- EXERCISE DIRECTIONS -
Reproduce the material below verbatim, omitting every picture from your output.

- RECORDED DATA -
--------------------------------------------------

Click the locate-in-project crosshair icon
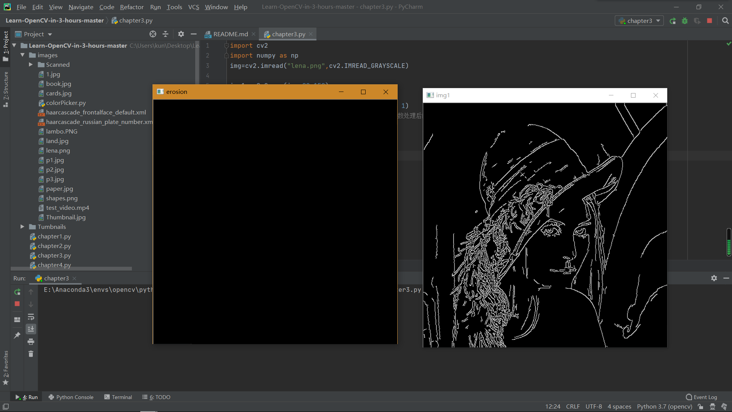732x412 pixels. point(153,34)
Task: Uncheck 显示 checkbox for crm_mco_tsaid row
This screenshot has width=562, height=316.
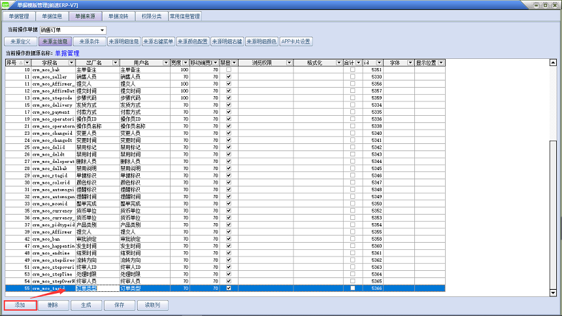Action: [229, 288]
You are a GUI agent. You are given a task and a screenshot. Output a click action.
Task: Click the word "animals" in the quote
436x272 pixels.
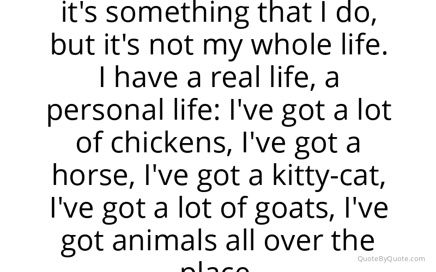(165, 240)
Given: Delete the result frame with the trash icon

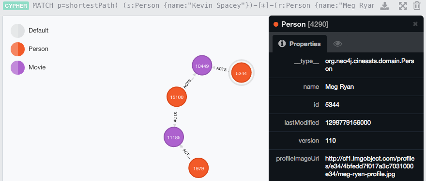Looking at the screenshot, I should pos(417,6).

--------------------------------------------------

- EXPECTED ANSWER -
Click the locate-in-project crosshair icon
732x412 pixels. point(153,34)
Task: Uncheck 显示 checkbox for crm_mco_tsaid row
This screenshot has width=562, height=316.
Action: [229, 288]
You are a GUI agent. You are given a task and a screenshot. Output a click action.
Task: Click the word "animals" in the quote
436x272 pixels.
(165, 240)
Given: Delete the result frame with the trash icon

Looking at the screenshot, I should pos(417,6).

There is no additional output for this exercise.